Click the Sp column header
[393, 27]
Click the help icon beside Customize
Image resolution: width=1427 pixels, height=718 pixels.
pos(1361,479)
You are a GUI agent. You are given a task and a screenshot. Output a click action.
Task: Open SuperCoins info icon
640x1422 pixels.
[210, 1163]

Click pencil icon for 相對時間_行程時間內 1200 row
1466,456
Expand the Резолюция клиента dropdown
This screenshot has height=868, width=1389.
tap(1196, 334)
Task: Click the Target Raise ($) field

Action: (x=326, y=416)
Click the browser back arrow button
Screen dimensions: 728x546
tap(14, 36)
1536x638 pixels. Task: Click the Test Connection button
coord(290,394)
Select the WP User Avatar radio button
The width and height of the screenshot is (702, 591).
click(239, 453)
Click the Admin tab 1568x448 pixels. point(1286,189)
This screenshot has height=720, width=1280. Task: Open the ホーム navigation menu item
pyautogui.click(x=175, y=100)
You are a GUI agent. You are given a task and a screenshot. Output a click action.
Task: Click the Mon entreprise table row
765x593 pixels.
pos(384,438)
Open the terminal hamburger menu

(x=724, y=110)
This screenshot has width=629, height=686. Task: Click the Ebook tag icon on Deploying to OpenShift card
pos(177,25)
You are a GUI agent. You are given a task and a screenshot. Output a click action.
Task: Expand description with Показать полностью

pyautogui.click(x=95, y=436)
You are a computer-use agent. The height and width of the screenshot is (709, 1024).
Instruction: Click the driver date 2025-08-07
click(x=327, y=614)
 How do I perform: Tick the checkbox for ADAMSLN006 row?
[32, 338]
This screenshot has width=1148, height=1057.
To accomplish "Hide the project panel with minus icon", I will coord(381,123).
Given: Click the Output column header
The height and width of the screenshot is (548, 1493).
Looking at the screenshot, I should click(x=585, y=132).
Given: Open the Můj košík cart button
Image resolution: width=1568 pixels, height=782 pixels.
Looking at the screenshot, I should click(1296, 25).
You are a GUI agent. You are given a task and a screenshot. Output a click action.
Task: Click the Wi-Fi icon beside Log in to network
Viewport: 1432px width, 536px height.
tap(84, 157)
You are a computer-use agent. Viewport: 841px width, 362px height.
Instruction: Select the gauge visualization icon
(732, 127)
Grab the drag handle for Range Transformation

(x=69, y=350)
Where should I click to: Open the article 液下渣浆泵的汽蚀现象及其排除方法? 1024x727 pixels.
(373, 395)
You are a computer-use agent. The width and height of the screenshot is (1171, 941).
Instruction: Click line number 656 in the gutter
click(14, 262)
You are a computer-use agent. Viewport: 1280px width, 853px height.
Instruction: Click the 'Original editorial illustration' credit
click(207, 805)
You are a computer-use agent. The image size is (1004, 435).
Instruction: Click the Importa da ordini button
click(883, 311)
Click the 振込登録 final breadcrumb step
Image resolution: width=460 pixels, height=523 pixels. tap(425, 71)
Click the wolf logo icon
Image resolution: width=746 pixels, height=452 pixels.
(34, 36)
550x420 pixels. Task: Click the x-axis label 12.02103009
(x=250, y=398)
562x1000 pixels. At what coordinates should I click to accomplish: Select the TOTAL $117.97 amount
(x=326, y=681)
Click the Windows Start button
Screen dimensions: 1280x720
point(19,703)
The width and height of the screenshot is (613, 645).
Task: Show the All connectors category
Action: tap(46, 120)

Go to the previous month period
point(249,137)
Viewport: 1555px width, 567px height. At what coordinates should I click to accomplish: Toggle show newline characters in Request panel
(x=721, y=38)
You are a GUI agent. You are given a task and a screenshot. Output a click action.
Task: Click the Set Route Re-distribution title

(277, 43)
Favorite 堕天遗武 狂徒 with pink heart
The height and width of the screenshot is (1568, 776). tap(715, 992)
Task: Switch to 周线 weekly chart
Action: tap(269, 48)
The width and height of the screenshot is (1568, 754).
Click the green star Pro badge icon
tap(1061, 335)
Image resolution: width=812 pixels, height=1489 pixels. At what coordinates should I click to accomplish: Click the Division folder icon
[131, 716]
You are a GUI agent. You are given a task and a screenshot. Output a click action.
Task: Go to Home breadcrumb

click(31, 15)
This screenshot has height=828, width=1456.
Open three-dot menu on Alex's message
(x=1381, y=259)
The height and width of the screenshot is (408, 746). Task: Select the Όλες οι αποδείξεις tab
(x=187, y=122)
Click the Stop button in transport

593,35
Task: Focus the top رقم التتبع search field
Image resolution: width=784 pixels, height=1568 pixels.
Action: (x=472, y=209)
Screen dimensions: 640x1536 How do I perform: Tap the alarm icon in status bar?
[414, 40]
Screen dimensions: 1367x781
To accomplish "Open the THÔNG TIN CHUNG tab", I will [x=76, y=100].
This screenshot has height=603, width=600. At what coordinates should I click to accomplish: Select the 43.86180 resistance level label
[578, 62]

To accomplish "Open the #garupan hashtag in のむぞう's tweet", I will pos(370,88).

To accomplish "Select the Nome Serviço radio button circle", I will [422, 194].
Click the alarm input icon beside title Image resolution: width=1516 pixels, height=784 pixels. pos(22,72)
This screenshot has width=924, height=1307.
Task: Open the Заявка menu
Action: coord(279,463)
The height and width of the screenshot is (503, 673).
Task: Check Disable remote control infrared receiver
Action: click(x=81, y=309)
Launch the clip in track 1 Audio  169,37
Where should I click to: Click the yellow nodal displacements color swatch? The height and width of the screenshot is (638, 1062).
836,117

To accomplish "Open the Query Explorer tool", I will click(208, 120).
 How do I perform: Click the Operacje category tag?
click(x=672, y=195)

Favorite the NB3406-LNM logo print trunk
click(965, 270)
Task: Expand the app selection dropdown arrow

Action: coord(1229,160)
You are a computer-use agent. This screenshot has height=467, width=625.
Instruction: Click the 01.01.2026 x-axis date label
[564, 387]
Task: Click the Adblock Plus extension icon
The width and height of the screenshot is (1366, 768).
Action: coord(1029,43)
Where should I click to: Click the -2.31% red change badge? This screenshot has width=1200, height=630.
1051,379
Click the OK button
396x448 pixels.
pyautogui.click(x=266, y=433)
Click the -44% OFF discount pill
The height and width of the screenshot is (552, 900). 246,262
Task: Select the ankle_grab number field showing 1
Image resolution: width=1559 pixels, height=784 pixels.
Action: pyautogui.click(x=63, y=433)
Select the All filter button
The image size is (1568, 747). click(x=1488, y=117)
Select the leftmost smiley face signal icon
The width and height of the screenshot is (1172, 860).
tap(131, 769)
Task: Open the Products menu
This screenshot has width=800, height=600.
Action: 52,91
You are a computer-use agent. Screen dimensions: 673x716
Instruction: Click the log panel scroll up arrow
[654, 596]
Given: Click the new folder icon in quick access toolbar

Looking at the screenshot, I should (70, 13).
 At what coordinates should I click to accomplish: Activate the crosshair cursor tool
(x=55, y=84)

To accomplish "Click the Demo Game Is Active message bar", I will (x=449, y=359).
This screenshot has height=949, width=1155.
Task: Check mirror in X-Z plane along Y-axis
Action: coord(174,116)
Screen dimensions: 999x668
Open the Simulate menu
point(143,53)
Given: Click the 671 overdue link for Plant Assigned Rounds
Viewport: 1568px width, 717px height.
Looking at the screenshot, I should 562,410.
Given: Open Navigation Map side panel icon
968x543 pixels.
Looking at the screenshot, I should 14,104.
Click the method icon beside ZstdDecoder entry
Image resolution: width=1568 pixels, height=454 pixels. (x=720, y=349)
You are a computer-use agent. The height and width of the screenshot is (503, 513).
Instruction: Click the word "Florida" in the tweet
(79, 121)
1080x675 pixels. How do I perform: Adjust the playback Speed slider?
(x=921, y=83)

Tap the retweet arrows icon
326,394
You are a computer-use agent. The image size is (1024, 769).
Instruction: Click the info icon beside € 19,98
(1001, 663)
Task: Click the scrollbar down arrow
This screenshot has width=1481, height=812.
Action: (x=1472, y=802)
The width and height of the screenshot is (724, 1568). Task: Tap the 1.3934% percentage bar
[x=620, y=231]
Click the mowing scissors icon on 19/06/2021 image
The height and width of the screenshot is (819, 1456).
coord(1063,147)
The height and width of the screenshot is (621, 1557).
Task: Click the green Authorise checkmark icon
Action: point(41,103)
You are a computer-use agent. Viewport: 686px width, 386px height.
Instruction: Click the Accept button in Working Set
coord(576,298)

———

- [WHAT THE EXERCISE ASKS]: Write out each line above that contains the word "computer".

- [SOLUTION TO THE PROBLEM]:
You are a computer-use agent. The height and width of the screenshot is (709, 1024).
You are a computer-use agent. Viewport: 841px width, 362px height.
You are a computer-use agent. The width and height of the screenshot is (1171, 941).
You are a computer-use agent. Viewport: 1280px width, 853px height.
You are a computer-use agent. The image size is (1004, 435).
You are a computer-use agent. This screenshot has height=467, width=625.
You are a computer-use agent. Screen dimensions: 673x716
You are a computer-use agent. The height and width of the screenshot is (503, 513).
You are a computer-use agent. The image size is (1024, 769).
You are a computer-use agent. Viewport: 686px width, 386px height.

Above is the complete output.